Using the data below, report how many lines hold the word "computer". Include nothing else in the reply.
[DATASET EXTRACT — start]
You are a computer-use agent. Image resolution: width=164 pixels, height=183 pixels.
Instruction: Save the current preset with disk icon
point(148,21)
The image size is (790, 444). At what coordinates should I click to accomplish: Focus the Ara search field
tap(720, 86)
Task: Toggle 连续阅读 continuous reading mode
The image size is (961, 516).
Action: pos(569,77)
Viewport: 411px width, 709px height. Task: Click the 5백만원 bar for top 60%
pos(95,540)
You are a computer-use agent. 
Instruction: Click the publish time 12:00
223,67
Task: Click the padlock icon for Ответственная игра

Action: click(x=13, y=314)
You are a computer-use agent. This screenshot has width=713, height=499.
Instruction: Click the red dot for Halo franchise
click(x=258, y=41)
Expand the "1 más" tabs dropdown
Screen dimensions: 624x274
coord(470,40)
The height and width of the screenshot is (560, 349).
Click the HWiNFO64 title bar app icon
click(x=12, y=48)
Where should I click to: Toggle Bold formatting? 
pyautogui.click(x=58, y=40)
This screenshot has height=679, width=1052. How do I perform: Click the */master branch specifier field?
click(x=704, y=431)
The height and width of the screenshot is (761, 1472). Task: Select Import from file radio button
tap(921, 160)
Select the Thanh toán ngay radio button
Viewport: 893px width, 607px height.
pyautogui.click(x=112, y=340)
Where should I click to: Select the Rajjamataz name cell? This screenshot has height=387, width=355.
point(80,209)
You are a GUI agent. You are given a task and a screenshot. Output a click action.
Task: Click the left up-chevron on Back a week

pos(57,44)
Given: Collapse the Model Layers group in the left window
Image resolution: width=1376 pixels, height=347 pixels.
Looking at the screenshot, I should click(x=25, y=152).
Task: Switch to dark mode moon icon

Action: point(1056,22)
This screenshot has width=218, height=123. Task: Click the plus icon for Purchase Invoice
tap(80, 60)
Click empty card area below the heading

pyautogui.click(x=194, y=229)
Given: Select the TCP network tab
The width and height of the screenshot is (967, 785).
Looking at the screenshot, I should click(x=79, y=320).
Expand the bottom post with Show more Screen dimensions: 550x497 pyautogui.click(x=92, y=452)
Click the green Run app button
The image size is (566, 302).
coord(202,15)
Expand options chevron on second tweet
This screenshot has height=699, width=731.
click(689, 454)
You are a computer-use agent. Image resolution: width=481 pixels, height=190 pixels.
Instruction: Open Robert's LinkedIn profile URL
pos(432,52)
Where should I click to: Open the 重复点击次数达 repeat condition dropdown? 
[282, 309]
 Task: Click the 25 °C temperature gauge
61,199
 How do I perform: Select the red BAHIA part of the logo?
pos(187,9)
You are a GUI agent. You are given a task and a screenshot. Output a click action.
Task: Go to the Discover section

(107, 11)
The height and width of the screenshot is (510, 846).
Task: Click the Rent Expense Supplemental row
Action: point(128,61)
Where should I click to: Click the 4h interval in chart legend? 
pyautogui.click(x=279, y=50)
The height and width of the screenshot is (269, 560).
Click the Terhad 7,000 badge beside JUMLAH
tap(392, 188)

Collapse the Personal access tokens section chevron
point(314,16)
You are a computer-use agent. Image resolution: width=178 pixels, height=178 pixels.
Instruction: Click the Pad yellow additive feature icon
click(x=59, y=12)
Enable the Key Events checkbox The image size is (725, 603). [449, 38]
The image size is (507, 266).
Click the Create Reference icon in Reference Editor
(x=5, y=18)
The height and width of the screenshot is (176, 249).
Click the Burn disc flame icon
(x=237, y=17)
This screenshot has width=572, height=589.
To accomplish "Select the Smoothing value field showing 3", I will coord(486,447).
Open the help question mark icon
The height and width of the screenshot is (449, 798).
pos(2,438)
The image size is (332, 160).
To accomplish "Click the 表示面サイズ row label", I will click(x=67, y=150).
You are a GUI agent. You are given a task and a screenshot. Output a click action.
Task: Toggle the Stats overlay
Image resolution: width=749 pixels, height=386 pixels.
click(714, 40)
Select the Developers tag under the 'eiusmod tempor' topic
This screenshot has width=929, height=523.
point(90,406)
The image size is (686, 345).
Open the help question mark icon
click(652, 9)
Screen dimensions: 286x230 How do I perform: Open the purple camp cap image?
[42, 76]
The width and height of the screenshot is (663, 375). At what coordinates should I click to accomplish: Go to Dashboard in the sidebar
[DATASET EXTRACT — finish]
**RESULT OF THE TASK:** 5